The Crew Module Propulsion System (CMPS), a bi-propellant Reaction Control System (RCS) enabling three-axis control, has been successfully incorporated into the crew module by the Liquid Propulsion Systems Centre (LPSC) on 21 January 2025. The crew module for Gaganyaan-1 has been shipped out. LPSC has also integrated the Crew Module Uprighting System (CMUS) supplied by Vikram Sarabhai Space Centre. CMPS is vital for descent and atmospheric entry. The CMPS has a propellant feed system with accompanying fluid control components, a pressurization system with high-pressure gas bottles, and 12 thrusters, each of which can produce 100N of force. Additional integration activities, such as avionics package assembly and electrical harnessing inspections, will be performed on the Gaganyaan-1 crew module at VSSC. For the last stage of Orbital Module integration, the crew module will be delivered to URSC. The Crew escape system was also integrated at SDSC and commenced vibration tests at the facility.
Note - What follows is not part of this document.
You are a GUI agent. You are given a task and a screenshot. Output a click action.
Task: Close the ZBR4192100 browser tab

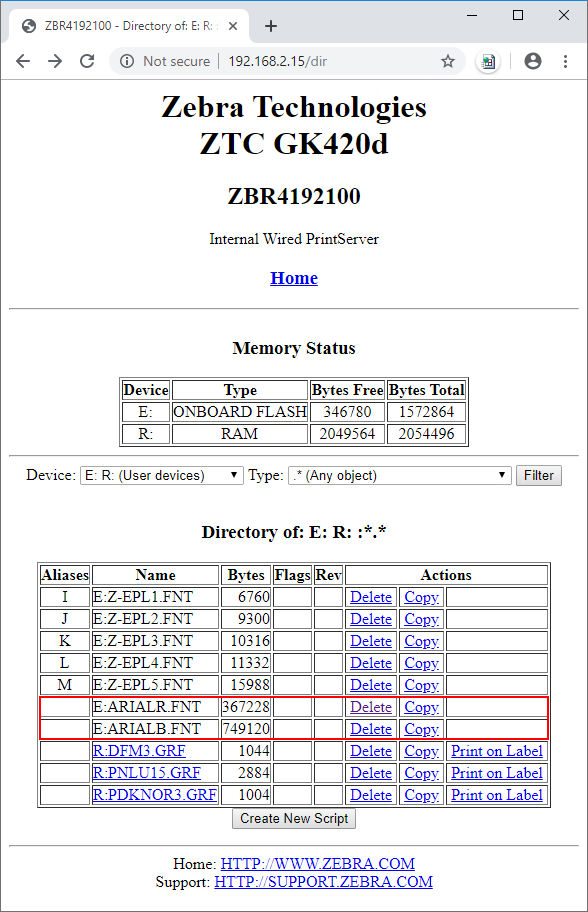[x=233, y=26]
On 5 May 2025, a set of parachutes designed by the Aerial Delivery Research and Development Establishment was shipped out. These parachutes are necessary for the safe return of the crew module. At the ISRO Satellite Integration and Testing Establishment, the ADRDE team will put the parachutes together with the crew module. Ten parachutes are included in the parachute setup, which is intended for consecutive deployment. The deployment of two apex cover separation parachutes initiates the recovery phase during flight. Followed by two drogue parachutes for stabilization, and to lower the crew module's velocity. When the drogue parachutes are released, three pilot chutes will be sent out to separate the three main parachutes. The purpose of the primary parachutes is to lower the crew module's speed to a safe landing level. The vehicle and the HLVM-3 was completely integrated and tested by mid-December 2025.
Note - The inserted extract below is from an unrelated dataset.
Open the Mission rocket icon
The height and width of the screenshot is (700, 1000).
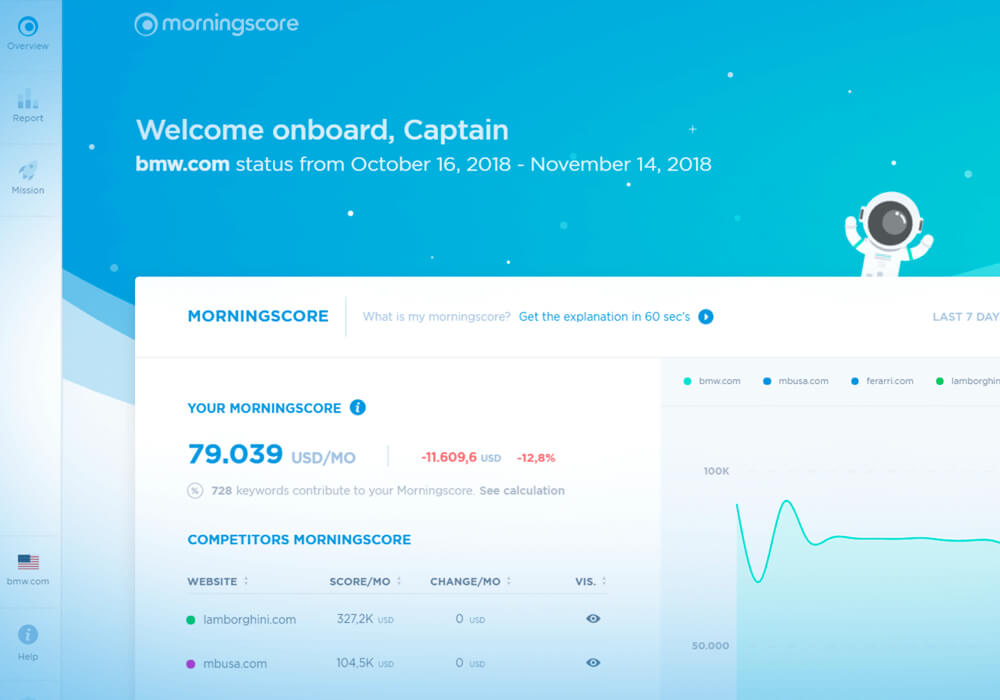[28, 170]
On 10 April 2026, the Gaganyaan-1's crew module successfully underwent air drop test. As per ISRO officials the Indian Air Force’s Chinook helicopter dropped the crew module from an to an altitude of about 3 km off the Satish Dhawan Space Centre (SHAR) in the Bay of Bengal and released it over a designated drop zone in sea near the coast.

== Payloads ==
As the Mission serves as a precursor, no astronaut will launch aboard the flight. Instead, scientific instruments and the Vyommitra humanoid robot will launch aboard the flight. Integration of Vyommitra on the spacecraft began on 28 April 2026 with critical systems tests and installation.

Scientists from the Tata Institute of Fundamental Research and researchers from the University of Agricultural Sciences, Dharwad in collaboration with IIST are planning to launch Fruit Flies (Drosophila melanogaster) on board the mission.